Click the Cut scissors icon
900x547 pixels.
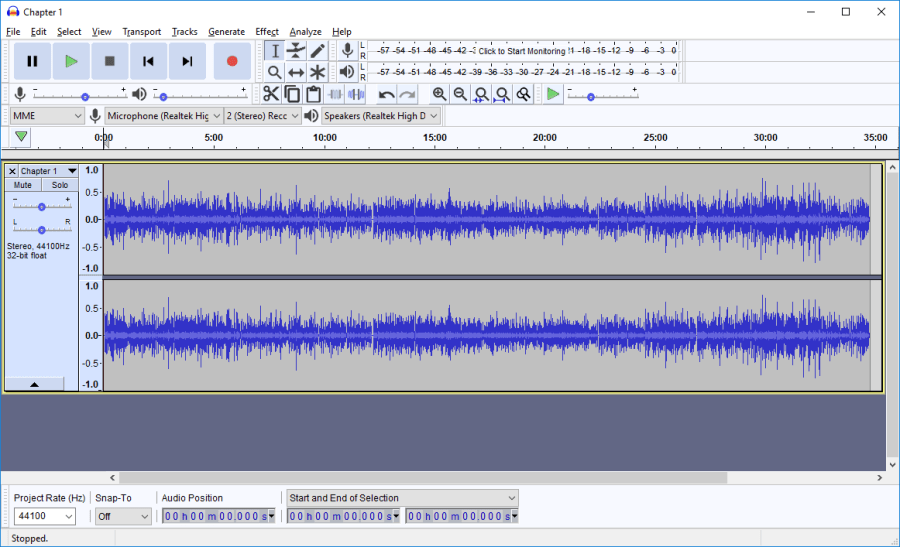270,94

==

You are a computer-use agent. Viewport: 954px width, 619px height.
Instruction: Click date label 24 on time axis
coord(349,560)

» **Task to complete**: Edit the rows starting at the line containing "You are a computer-use" and ending at the line containing "coord(349,560)" by replacing "agent" with "assistant". Return only those lines, with everything else left unchanged.

» **Written response**:
You are a computer-use assistant. Viewport: 954px width, 619px height.
Instruction: Click date label 24 on time axis
coord(349,560)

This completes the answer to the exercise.